**Exercise directions:** Turn the entries starting at the line containing "Task: Open the Action Install dropdown" and ending at the line containing "Action: (300, 226)" into a two-column CSV with the headers instruction and location. Give one row per entry, with the entry's text and its answer each in a quoted field, line breaks replaced by spaces, and the pictures left out.

**Extracted records:**
---
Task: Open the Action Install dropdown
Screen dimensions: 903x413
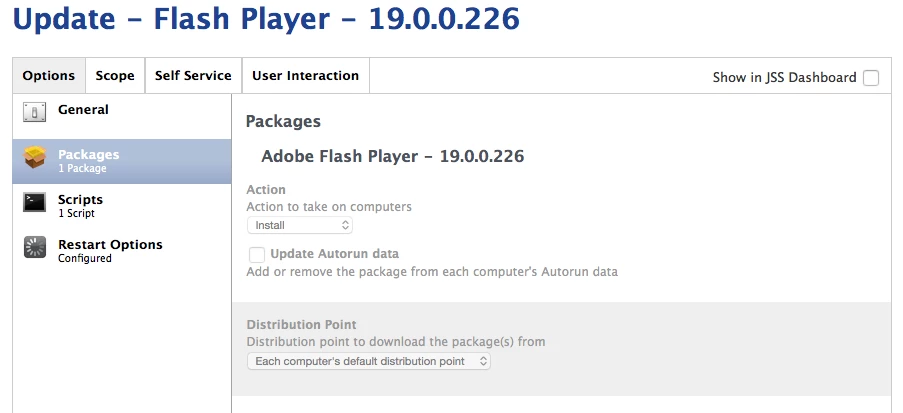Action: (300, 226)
---
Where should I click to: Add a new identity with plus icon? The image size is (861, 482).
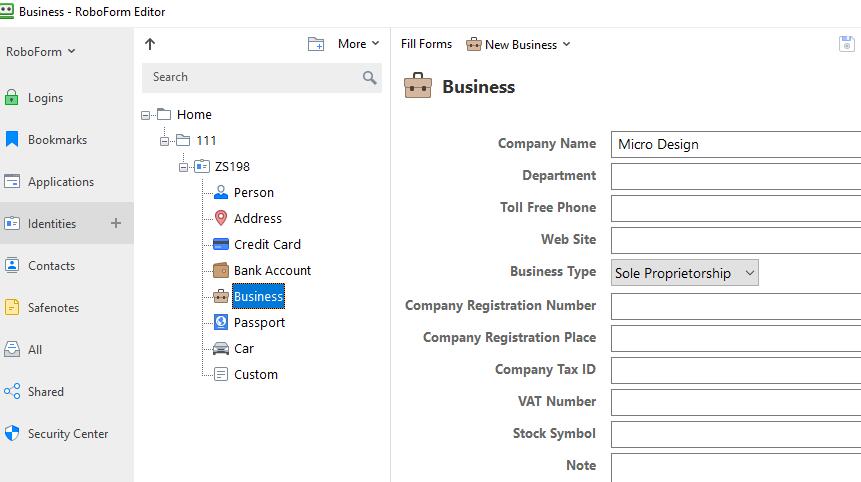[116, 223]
---
**Expected answer:**
instruction,location
"Task: Open the Action Install dropdown Screen dimensions: 903x413","Action: (300, 226)"